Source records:
· · · ·
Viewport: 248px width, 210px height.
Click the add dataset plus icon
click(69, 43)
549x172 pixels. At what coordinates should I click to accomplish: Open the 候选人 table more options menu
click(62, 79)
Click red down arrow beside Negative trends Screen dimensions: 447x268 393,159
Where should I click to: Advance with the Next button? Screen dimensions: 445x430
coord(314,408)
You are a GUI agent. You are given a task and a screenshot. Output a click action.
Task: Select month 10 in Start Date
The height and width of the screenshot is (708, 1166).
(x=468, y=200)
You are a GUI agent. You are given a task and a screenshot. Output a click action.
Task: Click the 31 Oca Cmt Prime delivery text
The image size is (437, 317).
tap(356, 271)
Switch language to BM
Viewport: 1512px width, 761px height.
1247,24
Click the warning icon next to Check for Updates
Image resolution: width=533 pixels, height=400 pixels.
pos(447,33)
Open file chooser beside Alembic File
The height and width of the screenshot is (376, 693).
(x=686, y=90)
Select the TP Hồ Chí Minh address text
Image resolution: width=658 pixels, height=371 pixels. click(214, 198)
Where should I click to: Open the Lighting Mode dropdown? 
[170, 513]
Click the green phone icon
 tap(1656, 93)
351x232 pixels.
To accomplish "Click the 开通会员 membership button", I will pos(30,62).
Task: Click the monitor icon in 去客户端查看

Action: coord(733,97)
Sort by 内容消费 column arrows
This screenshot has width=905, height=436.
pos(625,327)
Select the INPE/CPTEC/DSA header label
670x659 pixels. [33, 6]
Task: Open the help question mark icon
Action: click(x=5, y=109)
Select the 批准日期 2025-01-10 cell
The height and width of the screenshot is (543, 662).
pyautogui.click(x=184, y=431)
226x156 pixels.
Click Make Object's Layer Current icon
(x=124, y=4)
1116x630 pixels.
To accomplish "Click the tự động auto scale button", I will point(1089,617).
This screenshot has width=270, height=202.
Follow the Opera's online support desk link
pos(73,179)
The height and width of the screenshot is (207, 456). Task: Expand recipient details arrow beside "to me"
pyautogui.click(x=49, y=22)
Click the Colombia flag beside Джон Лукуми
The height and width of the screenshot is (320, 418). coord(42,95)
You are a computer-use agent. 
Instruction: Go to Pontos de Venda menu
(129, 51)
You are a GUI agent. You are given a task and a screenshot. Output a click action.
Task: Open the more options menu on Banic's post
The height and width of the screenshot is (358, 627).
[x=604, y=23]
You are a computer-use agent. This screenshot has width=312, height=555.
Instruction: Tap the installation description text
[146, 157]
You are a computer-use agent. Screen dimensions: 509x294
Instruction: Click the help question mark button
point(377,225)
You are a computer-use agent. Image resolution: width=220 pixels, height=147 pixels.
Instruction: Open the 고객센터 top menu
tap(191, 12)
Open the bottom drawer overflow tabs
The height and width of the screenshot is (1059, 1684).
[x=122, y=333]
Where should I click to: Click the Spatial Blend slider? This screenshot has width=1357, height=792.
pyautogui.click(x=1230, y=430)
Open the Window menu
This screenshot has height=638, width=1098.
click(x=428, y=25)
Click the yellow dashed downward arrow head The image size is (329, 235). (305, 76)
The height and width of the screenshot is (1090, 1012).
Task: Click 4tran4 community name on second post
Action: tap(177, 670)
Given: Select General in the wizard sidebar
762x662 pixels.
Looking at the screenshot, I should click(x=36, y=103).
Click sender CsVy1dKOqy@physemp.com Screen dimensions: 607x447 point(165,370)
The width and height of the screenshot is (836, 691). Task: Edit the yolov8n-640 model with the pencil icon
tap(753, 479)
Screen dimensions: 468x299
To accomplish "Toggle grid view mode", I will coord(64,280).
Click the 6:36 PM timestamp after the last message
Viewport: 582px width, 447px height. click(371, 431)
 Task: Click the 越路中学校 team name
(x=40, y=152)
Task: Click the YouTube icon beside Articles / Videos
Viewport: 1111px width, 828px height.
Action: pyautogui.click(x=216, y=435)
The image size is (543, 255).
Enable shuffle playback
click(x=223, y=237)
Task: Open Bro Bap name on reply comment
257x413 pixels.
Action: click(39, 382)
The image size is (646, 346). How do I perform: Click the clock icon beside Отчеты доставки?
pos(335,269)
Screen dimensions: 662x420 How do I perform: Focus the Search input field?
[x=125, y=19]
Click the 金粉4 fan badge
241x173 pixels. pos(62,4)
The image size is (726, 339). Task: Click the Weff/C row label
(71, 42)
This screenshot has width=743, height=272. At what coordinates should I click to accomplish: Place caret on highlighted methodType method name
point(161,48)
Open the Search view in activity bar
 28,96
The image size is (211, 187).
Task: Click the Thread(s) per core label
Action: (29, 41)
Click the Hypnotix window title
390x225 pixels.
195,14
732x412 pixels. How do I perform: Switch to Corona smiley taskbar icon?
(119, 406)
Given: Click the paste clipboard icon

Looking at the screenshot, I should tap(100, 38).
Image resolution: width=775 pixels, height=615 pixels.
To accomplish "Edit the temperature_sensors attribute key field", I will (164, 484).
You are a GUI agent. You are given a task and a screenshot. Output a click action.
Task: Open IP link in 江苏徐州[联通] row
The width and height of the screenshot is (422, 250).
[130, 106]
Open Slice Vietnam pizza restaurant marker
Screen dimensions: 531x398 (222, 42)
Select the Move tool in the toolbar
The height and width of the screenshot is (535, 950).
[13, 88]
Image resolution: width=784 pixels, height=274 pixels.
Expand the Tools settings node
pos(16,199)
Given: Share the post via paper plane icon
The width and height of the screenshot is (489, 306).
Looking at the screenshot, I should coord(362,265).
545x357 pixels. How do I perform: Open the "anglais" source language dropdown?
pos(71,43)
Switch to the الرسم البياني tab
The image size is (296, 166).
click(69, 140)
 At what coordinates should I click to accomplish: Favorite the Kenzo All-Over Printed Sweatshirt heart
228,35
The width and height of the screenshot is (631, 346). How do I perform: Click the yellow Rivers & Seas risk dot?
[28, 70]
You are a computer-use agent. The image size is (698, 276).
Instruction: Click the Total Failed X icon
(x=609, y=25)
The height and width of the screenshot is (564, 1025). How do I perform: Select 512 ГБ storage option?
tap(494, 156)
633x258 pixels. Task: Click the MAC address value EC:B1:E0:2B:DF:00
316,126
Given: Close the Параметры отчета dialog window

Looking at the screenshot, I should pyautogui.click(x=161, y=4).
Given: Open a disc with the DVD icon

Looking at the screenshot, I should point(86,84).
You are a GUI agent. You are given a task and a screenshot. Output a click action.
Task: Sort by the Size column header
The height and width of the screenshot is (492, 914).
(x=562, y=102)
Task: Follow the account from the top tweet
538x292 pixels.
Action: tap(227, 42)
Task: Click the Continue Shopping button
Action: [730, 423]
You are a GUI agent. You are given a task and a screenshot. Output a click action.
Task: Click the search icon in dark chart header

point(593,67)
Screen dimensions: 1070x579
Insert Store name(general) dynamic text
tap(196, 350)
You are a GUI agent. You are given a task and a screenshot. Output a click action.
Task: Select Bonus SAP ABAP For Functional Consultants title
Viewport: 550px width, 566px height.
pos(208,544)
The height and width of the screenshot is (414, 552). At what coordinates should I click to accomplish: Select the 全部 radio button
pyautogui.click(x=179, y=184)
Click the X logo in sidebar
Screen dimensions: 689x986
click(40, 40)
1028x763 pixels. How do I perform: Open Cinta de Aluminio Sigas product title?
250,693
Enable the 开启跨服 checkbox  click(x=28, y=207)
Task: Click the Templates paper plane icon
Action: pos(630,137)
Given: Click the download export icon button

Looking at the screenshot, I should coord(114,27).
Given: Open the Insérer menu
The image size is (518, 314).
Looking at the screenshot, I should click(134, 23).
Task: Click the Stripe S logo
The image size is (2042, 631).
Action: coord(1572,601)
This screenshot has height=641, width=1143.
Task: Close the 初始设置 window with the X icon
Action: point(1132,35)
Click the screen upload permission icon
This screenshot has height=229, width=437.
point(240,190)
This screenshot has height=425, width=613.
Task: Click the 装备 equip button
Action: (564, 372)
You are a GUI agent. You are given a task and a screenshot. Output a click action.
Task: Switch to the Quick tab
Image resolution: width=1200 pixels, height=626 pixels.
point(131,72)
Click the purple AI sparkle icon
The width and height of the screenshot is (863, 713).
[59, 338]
· · · ·
*REQUIREMENT*: Where the word "column" shows up in a line of the entries above, copy that line.

*TASK ANSWER*:
Sort by 内容消费 column arrows
Task: Sort by the Size column header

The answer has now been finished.